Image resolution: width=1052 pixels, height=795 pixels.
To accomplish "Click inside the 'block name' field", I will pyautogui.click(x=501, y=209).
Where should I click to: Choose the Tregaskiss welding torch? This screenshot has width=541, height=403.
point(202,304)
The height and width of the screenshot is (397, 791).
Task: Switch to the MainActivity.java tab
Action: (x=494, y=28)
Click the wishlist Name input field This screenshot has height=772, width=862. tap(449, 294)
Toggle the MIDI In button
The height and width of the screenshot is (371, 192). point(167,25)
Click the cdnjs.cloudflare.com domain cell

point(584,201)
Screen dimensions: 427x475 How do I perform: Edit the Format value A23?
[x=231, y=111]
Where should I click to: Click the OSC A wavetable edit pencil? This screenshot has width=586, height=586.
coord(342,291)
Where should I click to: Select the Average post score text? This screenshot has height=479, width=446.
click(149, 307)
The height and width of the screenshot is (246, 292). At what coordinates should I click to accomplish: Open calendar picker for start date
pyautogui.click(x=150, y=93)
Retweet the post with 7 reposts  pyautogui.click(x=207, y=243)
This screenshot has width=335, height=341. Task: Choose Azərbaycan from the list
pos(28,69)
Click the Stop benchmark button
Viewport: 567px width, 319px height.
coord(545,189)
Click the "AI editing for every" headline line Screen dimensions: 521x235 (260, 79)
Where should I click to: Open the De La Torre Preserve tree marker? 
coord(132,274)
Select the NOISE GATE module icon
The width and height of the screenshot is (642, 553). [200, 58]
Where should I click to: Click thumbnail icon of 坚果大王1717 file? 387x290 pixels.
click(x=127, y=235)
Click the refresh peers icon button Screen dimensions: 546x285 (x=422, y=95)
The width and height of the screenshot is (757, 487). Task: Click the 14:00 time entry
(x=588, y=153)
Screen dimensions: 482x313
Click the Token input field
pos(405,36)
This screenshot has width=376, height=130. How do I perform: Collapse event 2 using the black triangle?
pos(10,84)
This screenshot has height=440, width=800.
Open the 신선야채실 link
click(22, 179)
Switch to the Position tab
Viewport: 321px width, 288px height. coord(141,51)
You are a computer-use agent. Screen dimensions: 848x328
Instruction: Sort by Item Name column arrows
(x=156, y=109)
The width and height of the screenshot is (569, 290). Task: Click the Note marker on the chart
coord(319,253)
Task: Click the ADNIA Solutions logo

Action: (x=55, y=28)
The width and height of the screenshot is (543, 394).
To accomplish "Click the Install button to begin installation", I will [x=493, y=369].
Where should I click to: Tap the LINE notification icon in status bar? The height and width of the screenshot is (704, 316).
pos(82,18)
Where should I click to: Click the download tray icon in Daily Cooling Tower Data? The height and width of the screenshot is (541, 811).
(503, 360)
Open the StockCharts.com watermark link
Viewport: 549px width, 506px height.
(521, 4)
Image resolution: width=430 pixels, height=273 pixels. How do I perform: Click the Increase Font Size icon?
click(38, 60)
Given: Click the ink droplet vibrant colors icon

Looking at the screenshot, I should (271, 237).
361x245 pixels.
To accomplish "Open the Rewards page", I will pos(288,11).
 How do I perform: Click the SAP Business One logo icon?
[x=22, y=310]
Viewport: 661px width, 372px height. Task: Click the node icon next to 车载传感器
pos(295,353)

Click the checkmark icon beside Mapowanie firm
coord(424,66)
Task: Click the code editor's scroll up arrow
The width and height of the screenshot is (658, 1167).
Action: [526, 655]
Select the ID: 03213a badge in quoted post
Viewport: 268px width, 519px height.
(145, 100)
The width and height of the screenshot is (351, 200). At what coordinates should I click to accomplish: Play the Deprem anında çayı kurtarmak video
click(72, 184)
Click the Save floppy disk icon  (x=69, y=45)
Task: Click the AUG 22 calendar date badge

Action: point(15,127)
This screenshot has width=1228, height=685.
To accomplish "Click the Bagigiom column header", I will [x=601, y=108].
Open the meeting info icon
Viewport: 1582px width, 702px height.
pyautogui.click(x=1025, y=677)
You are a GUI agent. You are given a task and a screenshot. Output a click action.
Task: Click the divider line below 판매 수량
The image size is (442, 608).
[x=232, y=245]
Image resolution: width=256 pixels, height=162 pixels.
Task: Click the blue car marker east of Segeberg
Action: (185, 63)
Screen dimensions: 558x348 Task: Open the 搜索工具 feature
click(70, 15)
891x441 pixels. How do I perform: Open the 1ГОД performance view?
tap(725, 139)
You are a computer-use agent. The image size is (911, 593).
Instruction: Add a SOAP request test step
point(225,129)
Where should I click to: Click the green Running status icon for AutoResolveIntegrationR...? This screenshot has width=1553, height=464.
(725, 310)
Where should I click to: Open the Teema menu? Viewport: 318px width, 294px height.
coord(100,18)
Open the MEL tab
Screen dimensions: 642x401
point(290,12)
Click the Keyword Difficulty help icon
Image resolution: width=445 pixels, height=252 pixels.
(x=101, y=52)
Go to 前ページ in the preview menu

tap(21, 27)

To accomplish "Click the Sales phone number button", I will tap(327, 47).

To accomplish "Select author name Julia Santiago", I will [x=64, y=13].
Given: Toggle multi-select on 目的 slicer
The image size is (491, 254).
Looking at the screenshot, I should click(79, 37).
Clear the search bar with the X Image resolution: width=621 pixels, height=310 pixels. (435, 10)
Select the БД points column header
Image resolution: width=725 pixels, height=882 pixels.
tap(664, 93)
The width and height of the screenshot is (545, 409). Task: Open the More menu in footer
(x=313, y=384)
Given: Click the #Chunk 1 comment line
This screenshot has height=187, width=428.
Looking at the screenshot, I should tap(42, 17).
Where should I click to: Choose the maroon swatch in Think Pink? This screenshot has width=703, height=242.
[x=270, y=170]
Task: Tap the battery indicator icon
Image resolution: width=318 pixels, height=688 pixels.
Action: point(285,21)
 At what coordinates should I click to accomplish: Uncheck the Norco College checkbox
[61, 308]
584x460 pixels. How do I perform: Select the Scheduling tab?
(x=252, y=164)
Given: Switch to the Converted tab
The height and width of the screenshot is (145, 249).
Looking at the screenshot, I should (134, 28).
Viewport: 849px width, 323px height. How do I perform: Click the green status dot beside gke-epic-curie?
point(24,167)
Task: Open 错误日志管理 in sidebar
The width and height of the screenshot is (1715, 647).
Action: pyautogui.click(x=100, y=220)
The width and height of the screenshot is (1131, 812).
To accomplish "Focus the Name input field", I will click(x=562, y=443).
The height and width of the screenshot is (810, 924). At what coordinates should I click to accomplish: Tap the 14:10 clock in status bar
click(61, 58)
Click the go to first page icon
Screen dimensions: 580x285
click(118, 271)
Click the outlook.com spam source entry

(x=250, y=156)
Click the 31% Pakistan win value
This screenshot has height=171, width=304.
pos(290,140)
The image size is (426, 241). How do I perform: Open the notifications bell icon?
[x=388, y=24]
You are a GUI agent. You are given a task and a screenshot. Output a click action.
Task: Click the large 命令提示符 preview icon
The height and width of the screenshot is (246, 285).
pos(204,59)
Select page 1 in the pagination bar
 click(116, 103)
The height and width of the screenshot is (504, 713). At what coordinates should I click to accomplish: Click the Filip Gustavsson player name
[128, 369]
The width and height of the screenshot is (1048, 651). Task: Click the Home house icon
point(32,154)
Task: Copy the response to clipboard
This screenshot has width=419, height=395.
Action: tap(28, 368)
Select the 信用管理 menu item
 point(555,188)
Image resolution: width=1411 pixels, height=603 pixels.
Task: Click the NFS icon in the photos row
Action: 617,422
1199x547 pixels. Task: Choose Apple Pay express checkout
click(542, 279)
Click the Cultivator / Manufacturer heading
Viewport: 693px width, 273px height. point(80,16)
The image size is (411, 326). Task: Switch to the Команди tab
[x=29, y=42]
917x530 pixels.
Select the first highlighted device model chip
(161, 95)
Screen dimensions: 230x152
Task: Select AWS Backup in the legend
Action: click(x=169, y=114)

════════

● **WHAT IS REQUIRED**:
Using the entries above, extract exactly the span from the line with "This screenshot has width=376, height=130." to the line with "You are a computer-use agent. Screen", both lines included; leave out everything else.

● **RESULT OF THE TASK**:
This screenshot has width=376, height=130. How do I perform: Collapse event 2 using the black triangle?
pos(10,84)
This screenshot has height=440, width=800.
Open the 신선야채실 link
click(22, 179)
Switch to the Position tab
Viewport: 321px width, 288px height. coord(141,51)
You are a computer-use agent. Screen dimensions: 848x328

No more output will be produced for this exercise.